The increasing adoption of large language models (LLMs) on heterogeneous computing platforms poses significant challenges to achieving high inference efficiency. To address these efficiency bottlenecks across diverse platforms, this paper proposes Opt4GPTQ, a practical optimization method designed for 4-bit GPTQ quantized LLMs inference on heterogeneous AI accelerators. Built upon the vLLM serving system, Opt4GPTQ integrates three platform-level optimization strategies: Shared Memory Buffering Optimization (SMB-Opt), which caches frequently accessed data in shared memory and employs single-threaded writes; Vectorized Memory Loading Optimization (VML-Opt), which utilizes vectorized memory operations for efficient data loading; and Inline Assembly Optimization (ILA-Opt), which directly leverages hardwarenative vector half-precision addition and fused multiply-accumulate instructions. Experimental results show that Opt4GPTQ effectively improves performance across various models while maintaining original model accuracy, achieving throughput gains of up to 84.42%. This work highlights the critical role of platformlevel engineering in enabling efficient LLMs inference on emerging architectures and provides valuable methodologies for future heterogeneous platform adaptation.
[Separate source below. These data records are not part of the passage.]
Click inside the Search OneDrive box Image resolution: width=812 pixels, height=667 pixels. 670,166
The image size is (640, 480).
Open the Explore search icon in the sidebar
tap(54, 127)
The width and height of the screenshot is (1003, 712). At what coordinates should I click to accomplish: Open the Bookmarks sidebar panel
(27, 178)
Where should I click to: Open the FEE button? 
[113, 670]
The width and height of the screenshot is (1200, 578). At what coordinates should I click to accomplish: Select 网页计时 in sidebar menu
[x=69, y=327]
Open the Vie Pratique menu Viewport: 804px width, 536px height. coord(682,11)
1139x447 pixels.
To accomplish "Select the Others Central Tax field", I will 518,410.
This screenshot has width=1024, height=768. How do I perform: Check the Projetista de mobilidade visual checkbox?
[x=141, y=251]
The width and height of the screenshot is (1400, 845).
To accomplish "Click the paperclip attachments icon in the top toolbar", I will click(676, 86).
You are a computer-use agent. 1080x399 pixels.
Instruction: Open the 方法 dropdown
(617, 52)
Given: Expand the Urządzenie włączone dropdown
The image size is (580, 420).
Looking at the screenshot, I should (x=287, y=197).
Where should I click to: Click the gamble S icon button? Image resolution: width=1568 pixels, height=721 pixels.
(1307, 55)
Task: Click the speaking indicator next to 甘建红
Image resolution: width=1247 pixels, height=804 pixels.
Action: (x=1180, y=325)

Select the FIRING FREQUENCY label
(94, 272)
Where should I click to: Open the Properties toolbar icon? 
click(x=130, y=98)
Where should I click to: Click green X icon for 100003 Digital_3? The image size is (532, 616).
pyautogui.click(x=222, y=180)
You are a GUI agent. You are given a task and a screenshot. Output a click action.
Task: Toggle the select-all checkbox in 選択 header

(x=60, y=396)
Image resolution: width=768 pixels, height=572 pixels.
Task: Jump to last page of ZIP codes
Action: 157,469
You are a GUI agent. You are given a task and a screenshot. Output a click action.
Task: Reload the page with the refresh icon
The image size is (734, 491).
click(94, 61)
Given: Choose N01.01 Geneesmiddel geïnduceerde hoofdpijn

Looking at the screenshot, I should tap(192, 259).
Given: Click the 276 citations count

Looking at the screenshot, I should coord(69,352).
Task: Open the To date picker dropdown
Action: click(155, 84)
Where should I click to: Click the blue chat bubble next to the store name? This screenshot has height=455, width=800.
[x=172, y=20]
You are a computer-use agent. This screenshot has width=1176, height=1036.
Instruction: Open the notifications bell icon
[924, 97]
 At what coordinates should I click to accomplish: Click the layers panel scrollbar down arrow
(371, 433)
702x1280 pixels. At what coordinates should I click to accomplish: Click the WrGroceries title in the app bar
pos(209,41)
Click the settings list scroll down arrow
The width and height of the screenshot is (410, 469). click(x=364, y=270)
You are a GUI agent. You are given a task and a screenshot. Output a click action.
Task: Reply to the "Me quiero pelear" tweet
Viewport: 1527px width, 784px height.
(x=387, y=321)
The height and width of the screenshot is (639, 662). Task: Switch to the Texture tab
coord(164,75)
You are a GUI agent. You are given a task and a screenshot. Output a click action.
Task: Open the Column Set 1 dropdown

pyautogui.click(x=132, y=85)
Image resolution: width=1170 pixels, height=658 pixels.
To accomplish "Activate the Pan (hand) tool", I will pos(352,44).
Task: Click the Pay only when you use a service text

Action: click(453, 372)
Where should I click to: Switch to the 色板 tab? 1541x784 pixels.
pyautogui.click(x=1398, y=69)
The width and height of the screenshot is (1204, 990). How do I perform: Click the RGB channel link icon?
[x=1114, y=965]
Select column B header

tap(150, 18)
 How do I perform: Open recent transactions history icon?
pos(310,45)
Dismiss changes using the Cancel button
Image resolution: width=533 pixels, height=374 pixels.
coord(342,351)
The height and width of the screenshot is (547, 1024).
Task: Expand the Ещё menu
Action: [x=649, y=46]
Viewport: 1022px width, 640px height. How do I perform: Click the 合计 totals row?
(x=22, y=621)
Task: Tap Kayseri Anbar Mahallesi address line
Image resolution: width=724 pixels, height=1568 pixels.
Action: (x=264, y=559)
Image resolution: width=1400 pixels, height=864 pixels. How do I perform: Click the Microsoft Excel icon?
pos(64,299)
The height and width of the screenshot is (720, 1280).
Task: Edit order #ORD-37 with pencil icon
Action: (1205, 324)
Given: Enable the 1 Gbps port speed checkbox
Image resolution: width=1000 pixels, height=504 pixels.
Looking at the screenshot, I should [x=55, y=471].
翻译：随着大语言模型在异构计算平台上的日益普及，实现高效的模型推理面临着重大挑战。为应对跨不同平台的效率瓶颈，本文提出了Opt4GPTQ，一种专为异构AI加速器上4位GPTQ量化大语言模型推理设计的实用优化方法。该方法构建于vLLM服务系统之上，集成了三种平台级优化策略：共享内存缓冲优化，该策略将频繁访问的数据缓存在共享内存中并采用单线程写入；向量化内存加载优化，该策略利用向量化内存操作实现高效数据加载；以及内联汇编优化，该策略直接利用硬件原生的向量半精度加法与融合乘加指令。实验结果表明，Opt4GPTQ在保持模型原始精度的同时，有效提升了多种模型的推理性能，最高可实现84.42%的吞吐量提升。本工作凸显了平台级工程对于在新兴架构上实现高效大语言模型推理的关键作用，并为未来的异构平台适配提供了有价值的方法论。